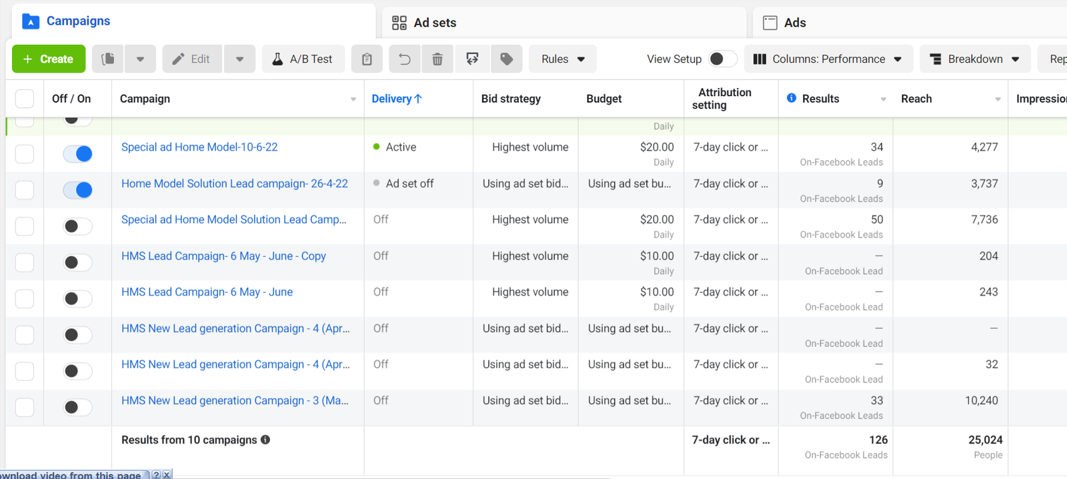Click the info icon beside Results header
The height and width of the screenshot is (479, 1067).
pyautogui.click(x=792, y=98)
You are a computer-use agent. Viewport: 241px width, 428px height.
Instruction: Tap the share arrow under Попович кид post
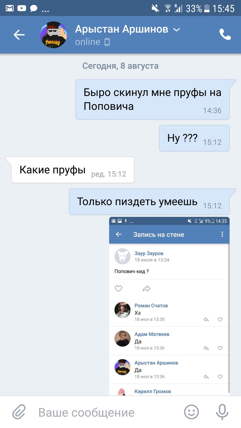click(x=147, y=289)
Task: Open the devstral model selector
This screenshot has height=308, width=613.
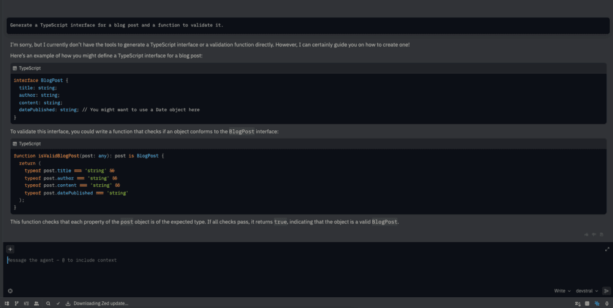Action: 586,291
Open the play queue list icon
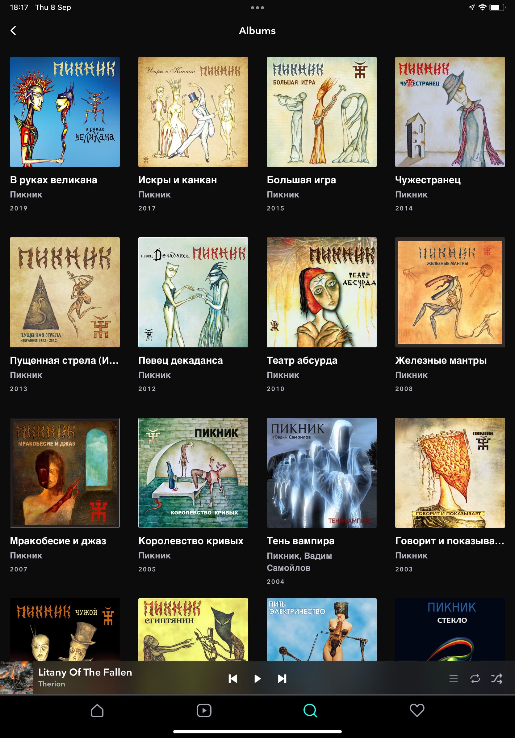Image resolution: width=515 pixels, height=738 pixels. pos(453,679)
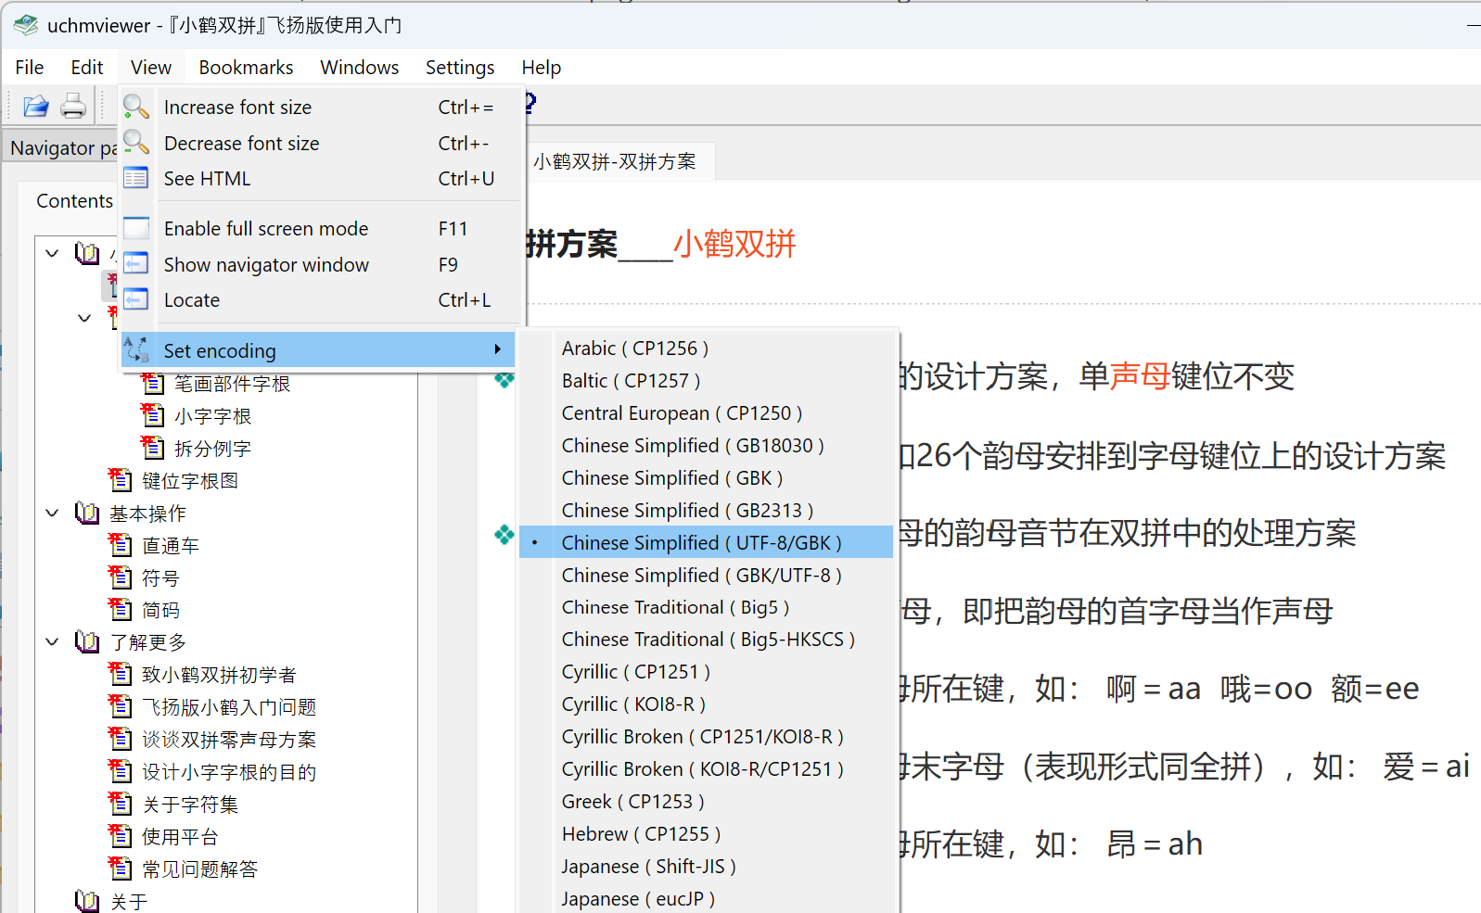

◇ ◇ ◇ ◇

PROMPT: From the line containing "You are a computer-use" through the last line of the listing, inclusive, transcribe every line exactly and nothing else; the pictures stay out.

RESPONSE FOR THIS EXERCISE:
You are a computer-use agent. Viewport: 241px width, 428px height.
Instruction: Tap the share arrow under Попович кид post
click(x=147, y=289)
Task: Open the devstral model selector
This screenshot has height=308, width=613.
Action: 586,291
Open the play queue list icon
Image resolution: width=515 pixels, height=738 pixels. pos(453,679)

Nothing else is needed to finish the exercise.